Giunto finalmente al 30imo chilometro, per un istante mi domando come riuscirò ad affrontare i successivi 18 e la risposta è tanto semplice quanto ovvia: un passo alla volta, chilometro dopo chilometro.  E quindi via su (davvero su!) fino a Col De Spin ed eccomi arrivare anche al 38imo chilometro. Dai ne mancano solo 10 al traguardo delle Due Rocche, solo per dire!

Qui il Garmin, stremato (ma in verità ormai vecchio), mi abbandona. Io non mollo e continuo a procedere incessante verso il traguardo. Il cartello dei 7km è una visione e mi dà la forza per caricare anche il mio compagno d’avventura che sembra ormai in riserva.

L’ultimo sforzo, un passo alla volta

E allora breve pit stop e poi giù fino a località Biancospino che ci prepara all’ultimo vero picco della giornata, quello della Rocca con ristoro e siamo ormai a meno di 5 chilometri dal traguardo. La salita la sento tutta, così come l’aroma dell’aglio orsino che mi invade le narici.

Tempo di due sorsi di tiepida Coca Cola (praticamente una merda N.d.A.) e si affronta l’ultima discesa tra gradoni e sterrato che ci porta al passaggio forse meno affascinante di tutto il percorso, e vale a dire il vigneto Bedin. Ma poco importa perché ci aspettano gli ultimi 3 chilometri e quando dopo qualche minuto spunta il cartello ULTIMO KILOMETRO avrei gambe per farne altri venti.

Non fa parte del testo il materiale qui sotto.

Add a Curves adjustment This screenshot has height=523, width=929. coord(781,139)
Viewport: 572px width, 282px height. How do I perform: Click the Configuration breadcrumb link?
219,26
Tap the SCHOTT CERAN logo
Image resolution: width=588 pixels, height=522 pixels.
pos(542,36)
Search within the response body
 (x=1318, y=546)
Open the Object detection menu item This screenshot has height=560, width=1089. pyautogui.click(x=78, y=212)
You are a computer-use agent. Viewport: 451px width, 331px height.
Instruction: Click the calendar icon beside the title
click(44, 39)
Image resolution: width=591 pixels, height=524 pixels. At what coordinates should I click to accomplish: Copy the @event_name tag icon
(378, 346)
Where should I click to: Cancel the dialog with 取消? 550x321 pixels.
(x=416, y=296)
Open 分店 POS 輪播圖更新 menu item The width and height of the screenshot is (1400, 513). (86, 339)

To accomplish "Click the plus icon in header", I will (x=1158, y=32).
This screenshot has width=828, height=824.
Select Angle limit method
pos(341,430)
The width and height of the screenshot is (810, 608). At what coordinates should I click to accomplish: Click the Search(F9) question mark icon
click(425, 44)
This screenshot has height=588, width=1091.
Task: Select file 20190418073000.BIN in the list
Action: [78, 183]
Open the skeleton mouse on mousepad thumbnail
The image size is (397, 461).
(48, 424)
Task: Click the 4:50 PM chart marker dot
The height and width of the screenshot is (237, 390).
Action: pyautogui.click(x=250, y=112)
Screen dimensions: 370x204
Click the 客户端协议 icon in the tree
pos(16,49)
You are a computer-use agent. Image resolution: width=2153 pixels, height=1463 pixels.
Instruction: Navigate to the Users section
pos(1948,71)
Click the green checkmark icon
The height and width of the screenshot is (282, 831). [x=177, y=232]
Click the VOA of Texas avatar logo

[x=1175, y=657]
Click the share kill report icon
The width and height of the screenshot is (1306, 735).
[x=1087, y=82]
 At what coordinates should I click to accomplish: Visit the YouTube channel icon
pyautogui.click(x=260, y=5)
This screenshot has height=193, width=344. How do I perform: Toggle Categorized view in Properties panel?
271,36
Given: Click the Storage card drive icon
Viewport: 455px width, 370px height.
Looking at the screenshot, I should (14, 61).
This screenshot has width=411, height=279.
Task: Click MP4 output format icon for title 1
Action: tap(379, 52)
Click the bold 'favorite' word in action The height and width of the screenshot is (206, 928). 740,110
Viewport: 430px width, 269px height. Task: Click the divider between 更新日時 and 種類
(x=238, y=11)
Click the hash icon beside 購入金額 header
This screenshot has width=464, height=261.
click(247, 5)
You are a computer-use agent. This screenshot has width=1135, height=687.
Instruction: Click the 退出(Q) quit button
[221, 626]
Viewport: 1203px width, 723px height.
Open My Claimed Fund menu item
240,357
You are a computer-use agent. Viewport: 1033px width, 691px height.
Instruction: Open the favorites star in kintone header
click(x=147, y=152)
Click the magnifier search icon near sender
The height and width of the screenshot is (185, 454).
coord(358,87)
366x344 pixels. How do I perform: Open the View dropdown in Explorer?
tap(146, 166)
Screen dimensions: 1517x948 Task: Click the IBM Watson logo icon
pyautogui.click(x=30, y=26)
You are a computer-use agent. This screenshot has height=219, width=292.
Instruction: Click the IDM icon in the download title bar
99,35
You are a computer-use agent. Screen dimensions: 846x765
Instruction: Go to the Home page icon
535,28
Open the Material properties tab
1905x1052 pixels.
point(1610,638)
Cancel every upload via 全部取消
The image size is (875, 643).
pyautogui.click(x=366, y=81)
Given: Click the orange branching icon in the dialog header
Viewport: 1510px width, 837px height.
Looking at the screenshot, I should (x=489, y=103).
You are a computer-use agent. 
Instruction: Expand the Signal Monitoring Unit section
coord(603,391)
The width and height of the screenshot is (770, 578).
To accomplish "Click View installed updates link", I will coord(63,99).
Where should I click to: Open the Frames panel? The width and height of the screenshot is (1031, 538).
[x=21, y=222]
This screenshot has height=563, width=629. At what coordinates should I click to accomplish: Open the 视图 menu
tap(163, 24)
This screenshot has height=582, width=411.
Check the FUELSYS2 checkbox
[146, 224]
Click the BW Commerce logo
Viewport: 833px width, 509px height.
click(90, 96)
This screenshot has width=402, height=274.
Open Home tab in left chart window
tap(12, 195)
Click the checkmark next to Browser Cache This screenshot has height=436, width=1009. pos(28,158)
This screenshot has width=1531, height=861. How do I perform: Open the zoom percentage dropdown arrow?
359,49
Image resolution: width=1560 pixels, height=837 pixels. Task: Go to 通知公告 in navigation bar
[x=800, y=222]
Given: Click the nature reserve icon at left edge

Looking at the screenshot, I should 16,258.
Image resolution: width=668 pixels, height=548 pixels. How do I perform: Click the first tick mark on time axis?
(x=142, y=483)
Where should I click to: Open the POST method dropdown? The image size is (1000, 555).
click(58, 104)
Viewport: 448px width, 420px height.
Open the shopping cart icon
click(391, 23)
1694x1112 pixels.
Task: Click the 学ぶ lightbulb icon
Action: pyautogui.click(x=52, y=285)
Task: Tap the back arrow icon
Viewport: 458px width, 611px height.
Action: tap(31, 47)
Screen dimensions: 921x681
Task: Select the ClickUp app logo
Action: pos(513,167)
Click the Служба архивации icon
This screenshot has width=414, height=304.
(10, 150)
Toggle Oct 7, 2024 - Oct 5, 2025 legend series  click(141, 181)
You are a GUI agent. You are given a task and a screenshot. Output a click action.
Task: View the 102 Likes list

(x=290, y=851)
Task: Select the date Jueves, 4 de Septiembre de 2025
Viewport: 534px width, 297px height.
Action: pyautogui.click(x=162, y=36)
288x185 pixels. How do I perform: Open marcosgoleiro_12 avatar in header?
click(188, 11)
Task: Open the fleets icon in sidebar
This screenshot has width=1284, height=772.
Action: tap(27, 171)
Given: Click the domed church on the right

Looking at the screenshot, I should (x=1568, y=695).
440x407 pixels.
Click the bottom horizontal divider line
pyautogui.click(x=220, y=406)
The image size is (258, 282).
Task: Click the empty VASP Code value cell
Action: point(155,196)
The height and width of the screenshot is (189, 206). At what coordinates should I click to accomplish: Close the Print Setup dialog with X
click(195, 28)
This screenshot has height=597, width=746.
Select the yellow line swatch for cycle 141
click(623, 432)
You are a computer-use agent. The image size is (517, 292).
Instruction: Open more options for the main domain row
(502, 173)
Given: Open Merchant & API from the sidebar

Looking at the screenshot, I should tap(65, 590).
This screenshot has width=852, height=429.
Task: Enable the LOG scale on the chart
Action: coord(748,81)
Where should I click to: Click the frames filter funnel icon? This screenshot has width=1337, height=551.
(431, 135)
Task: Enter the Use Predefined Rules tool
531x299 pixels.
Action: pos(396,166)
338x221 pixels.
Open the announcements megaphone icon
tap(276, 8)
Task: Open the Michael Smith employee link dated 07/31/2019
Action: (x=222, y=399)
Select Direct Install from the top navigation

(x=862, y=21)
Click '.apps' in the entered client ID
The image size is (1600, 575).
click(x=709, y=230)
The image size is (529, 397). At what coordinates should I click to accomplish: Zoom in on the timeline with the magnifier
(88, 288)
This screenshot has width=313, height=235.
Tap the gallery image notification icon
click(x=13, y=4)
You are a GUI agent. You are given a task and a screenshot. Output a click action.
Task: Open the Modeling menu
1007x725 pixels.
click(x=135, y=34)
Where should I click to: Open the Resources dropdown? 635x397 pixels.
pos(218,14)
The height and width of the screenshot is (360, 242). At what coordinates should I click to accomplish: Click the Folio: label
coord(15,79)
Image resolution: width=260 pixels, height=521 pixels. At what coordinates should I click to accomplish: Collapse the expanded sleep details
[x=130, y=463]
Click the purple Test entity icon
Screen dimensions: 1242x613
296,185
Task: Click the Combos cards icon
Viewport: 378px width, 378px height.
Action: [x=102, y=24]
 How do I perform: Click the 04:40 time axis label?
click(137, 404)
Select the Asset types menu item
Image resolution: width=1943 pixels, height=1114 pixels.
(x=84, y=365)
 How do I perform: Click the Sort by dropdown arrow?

L’arrivo è un’emozione unica, tra abbracci con l’amico e compagno di viaggio e i compagni di squadra (della 21 e della 48 che ci hanno preceduto di poco) che ci attendono all’arrivo e ci travolgono di abbracci e complimenti.

Lo ammetto, scaricata la tensione e ricevuto anche l’abbraccio da parte di Roberto Scandiuzzo, una lacrima m’è scesa … e non mi vergono a dirlo.

E vai di foto con amici, panini e birra. Ultra delle Due Rocche portata a casa! Una giornata fantastica, faticosa e intensa che ricorderò fin che vivrò.

E l’anno prossimo si replica con l’intento di migliorarsi!